A exigência de aprovação da distribuição de dividendos até 31 de dezembro de 2025 como condição para a manutenção da isenção tributária sobre lucros do mesmo ano, prevista na Lei 15.270/2025, não configura mera dificuldade operacional, mas impossibilidade jurídica de cumprimento.
24 de março de 2026

Receita Federal sofreu derrota em mandado de segurança coletivo
Com esse entendimento, a 8ª Vara Federal Cível da Seção Judiciária do Distrito Federal concedeu segurança definitiva, com resolução do mérito, à decisão liminar obtida pela Associação Comercial do Paraná (ACP) contra ato da Receita Federal a respeito da divisão de dividendos de 2025. A decisão beneficia os associados da entidade.
Em mandado de segurança coletivo, a ACP sustentou haver inconstitucionalidade e ilegalidade em dispositivos da Lei 15.270/2025 — especificamente os artigos 6º-A, §3º, II, e 16-A, §1º, XII, “b” — e da Lei 9.250/1995 (legislação do Imposto de Renda), que condicionaram a manutenção da isenção tributária sobre dividendos à aprovação da distribuição até 31 de dezembro de 2025.
Antinomia insuperável
O entendimento da juíza Cristiane Pederzolli Rentzsch é de que a Lei 15.270/2025 exige “cumprimento de condição materialmente impossível”, pois entra em conflito com prazos imperativos e procedimentos obrigatórios dos artigos 132 e 133 da Lei das Sociedades por Ações (Lei 6.404/76).

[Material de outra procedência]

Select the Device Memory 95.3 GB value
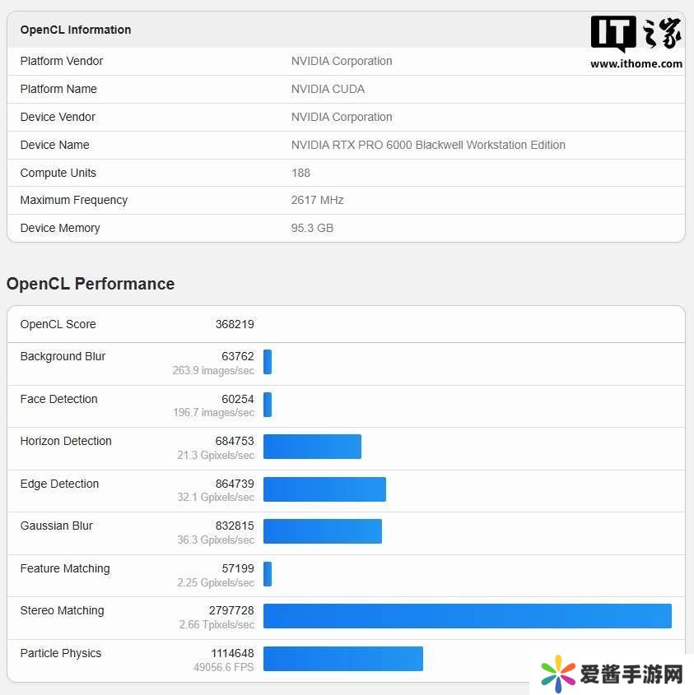This screenshot has height=695, width=694. click(x=312, y=228)
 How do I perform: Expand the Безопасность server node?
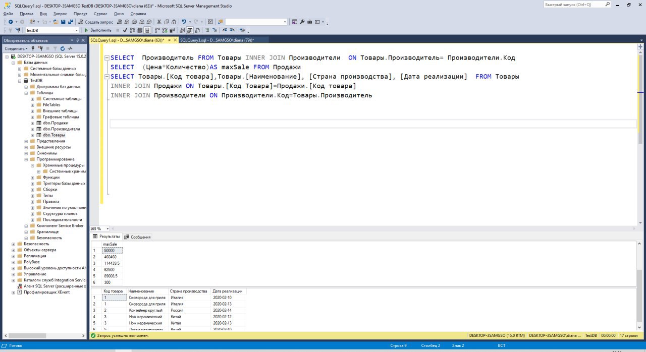[14, 244]
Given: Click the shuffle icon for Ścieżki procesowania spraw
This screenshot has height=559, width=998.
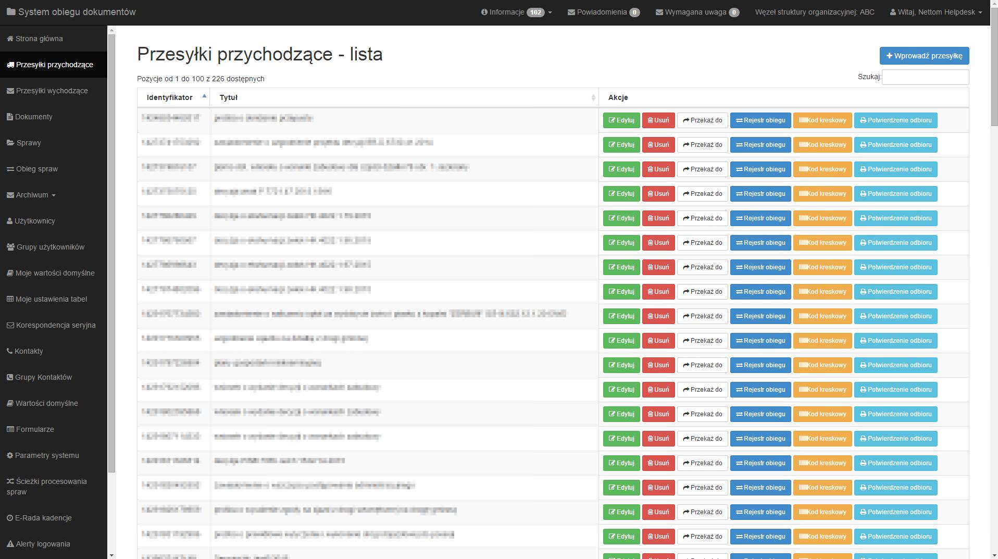Looking at the screenshot, I should (10, 481).
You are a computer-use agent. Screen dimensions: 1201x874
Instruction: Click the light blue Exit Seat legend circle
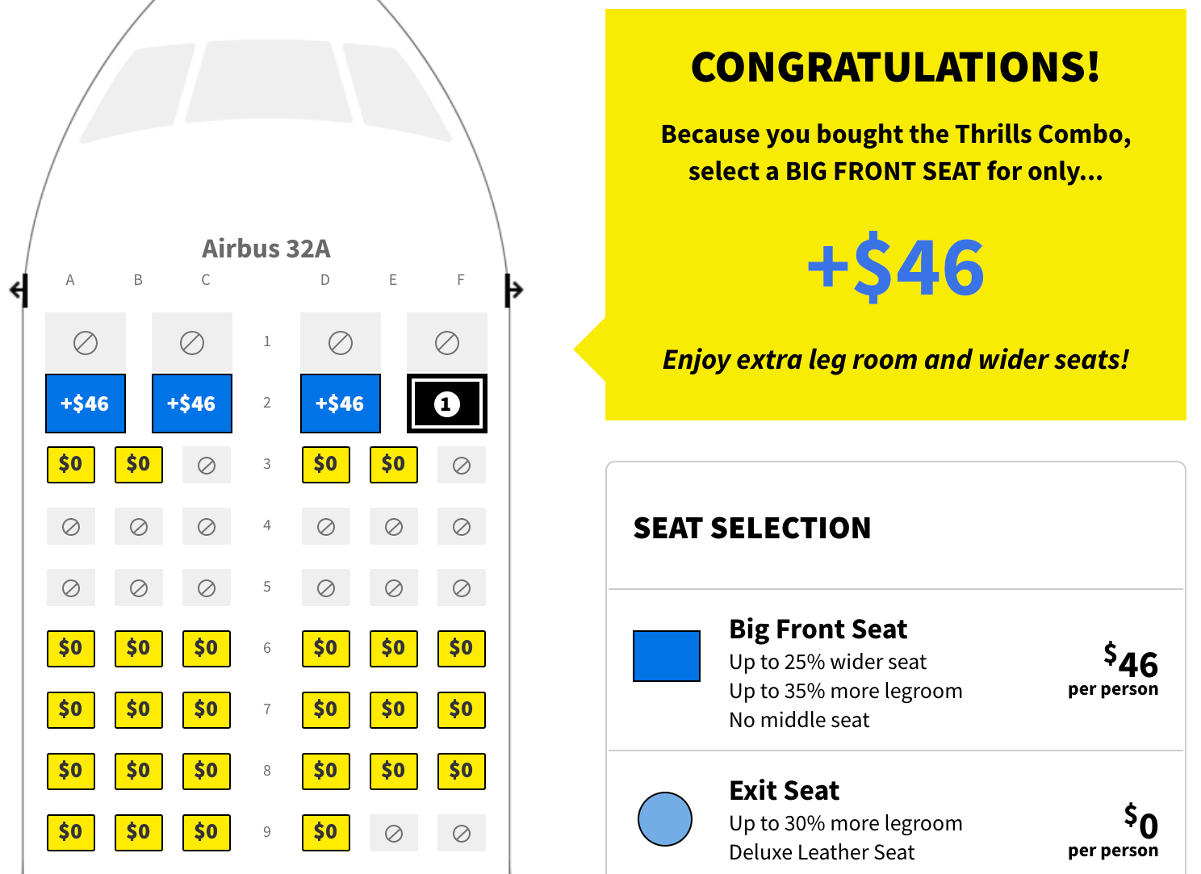coord(665,819)
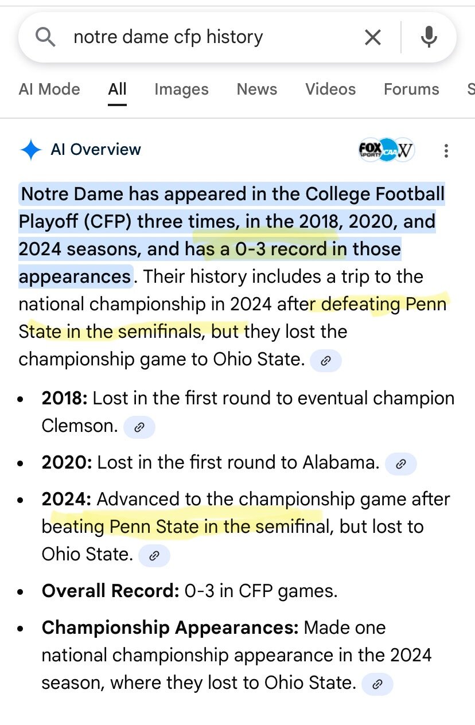Screen dimensions: 475x725
Task: Open source link after Alabama bullet
Action: (x=400, y=464)
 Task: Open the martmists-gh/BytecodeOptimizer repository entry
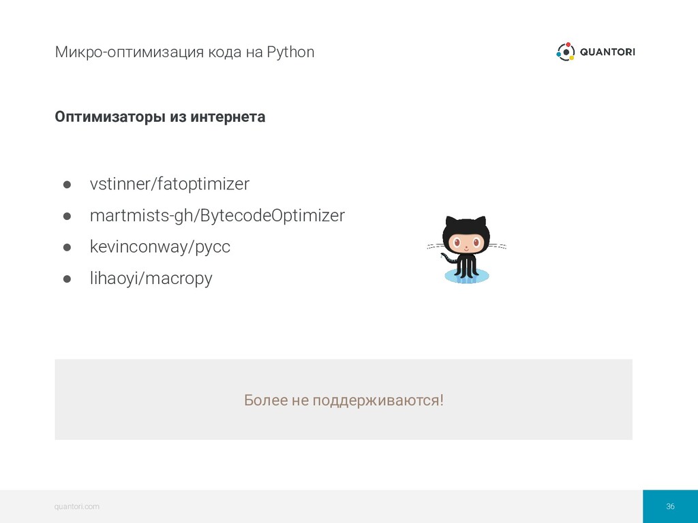pyautogui.click(x=217, y=215)
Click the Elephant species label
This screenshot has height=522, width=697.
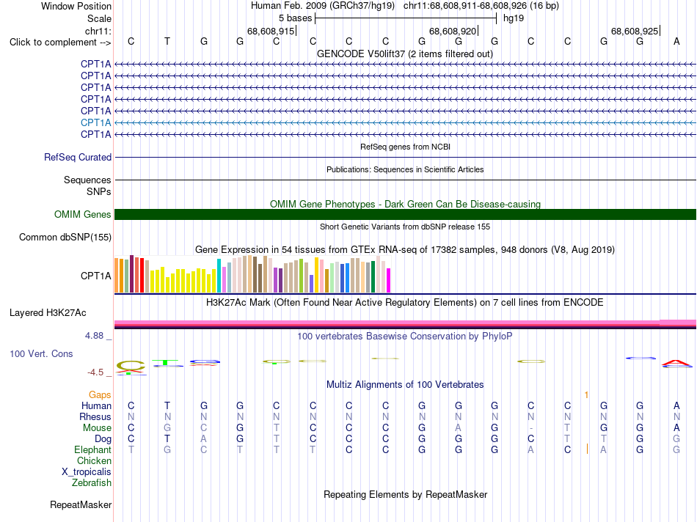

A julgadora afirmou na decisão que esses artigos estabelecem procedimento de ordem pública destinado a proteger acionistas minoritários, credores e o mercado de capitais.
“Norma tributária que condiciona benefício fiscal ao descumprimento de procedimento societário obrigatório cria antinomia insuperável no ordenamento jurídico”, escreveu ela. “A incompatibilidade normativa é direta, objetiva e insuperável.”
Para a juíza, o perigo de dano da exigência da Lei 15.270/2025 decorre da proximidade da data de 31 de dezembro de 2025 e da irreversibilidade das consequências. Ela explicou que a manutenção da exigência imposta pela norma gera insegurança jurídica ao mesmo tempo em que submete as sociedades anônimas a uma “escolha impossível”, ou seja, cumprir a Lei 6.404/76 e sofrer tributação ou violar a Lei 6.404/76 para obter isenção tributária, sujeitando-se à nulidade da deliberação e à responsabilização dos administradores.
“Sociedades anônimas que deliberarem sobre dividendos antes do encerramento do exercício praticam ato nulo, sujeitando administradores a responsabilização pessoal. Sociedades que aguardarem o prazo legal da AGO [Assembleia Geral Ordinária] sofrerão tributação sobre dividendos referentes a lucros gerados sob regime de isenção. Ambas as alternativas causam danos irreparáveis.”
O advogado Gabriel Borges, que atuou no caso como conselheiro tributário representando a associação, avalia a concessão da segurança como um marco importante.
“Não se trata apenas de uma vitória processual, mas da consolidação de uma compreensão jurídica correta: a de que os prazos societários e contábeis devem ser respeitados, sem que o contribuinte seja submetido a exigências incompatíveis com a própria estrutura normativa que disciplina a distribuição de dividendos.”